• [The task] Copy out the records verbatim, from the line containing "You are a computer-use agent. The image" down through the line containing "coord(829,81)", and include nothing else.

• [Information provided]
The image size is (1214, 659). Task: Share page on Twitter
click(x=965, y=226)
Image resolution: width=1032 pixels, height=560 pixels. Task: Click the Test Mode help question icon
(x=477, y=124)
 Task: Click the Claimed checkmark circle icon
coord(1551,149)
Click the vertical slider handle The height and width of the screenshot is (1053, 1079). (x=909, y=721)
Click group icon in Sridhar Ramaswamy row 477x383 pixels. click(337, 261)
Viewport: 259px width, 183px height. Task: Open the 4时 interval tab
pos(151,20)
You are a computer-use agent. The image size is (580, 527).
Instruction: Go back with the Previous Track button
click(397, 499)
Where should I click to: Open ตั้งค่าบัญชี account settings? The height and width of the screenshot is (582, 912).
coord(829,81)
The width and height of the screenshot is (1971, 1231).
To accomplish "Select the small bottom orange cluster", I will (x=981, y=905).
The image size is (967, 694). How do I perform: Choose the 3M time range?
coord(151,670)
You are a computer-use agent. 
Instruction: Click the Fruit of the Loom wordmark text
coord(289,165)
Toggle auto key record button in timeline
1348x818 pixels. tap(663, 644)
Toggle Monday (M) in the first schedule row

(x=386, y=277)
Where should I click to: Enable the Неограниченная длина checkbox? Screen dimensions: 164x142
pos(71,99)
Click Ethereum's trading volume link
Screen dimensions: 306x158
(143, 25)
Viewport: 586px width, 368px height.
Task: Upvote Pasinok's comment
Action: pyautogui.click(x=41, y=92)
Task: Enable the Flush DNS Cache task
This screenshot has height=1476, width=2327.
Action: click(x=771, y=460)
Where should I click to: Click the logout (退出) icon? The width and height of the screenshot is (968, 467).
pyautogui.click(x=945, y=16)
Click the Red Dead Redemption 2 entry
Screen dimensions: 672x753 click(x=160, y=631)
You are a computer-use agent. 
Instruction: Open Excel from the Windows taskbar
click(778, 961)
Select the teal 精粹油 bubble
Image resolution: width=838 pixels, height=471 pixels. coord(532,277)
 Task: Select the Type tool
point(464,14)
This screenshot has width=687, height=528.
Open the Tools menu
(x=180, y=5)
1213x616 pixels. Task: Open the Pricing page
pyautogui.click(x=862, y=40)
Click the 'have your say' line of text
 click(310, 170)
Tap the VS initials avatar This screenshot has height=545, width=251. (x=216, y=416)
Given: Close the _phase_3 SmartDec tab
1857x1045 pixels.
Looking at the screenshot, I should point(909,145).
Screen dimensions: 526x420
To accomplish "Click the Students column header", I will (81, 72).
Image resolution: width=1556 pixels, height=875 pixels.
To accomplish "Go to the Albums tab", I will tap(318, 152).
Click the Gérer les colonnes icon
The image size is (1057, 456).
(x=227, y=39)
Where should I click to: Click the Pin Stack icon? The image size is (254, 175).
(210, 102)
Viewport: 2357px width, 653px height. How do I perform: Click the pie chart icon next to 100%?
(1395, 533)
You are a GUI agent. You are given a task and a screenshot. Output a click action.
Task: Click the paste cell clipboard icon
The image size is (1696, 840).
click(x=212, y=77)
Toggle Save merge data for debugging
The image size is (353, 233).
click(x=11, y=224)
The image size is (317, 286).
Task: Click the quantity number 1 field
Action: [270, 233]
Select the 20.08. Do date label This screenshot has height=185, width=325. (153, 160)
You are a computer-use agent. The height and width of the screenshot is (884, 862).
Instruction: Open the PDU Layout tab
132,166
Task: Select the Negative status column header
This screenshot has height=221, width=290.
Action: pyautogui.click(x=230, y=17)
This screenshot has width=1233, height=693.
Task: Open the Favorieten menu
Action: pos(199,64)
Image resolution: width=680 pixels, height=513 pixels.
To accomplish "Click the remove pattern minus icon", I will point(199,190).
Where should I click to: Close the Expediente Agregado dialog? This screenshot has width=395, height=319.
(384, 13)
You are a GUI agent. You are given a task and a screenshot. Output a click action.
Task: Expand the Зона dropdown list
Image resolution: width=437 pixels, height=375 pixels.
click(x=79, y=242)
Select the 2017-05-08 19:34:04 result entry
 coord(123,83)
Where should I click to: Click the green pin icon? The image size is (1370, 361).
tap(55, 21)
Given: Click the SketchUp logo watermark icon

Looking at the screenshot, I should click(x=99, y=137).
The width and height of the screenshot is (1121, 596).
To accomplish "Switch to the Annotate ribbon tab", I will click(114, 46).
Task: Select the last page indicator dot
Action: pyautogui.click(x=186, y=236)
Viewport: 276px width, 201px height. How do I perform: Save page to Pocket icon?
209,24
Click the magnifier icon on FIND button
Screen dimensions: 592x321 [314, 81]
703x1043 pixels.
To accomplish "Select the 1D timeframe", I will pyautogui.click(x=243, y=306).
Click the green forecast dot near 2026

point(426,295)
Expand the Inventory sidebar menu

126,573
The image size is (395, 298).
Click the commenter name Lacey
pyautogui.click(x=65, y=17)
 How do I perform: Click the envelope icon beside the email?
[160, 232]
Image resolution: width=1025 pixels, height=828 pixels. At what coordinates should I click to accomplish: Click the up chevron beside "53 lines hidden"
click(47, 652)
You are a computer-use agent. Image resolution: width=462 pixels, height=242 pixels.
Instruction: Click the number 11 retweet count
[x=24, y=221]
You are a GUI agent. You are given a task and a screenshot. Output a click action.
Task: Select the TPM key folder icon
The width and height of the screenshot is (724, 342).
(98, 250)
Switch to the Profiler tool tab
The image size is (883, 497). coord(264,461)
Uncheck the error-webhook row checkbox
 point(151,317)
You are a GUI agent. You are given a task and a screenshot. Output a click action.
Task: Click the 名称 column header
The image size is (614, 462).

• [In response]
You are a computer-use agent. The image size is (580, 527).
Instruction: Go back with the Previous Track button
click(397, 499)
Where should I click to: Open ตั้งค่าบัญชี account settings? The height and width of the screenshot is (582, 912).
coord(829,81)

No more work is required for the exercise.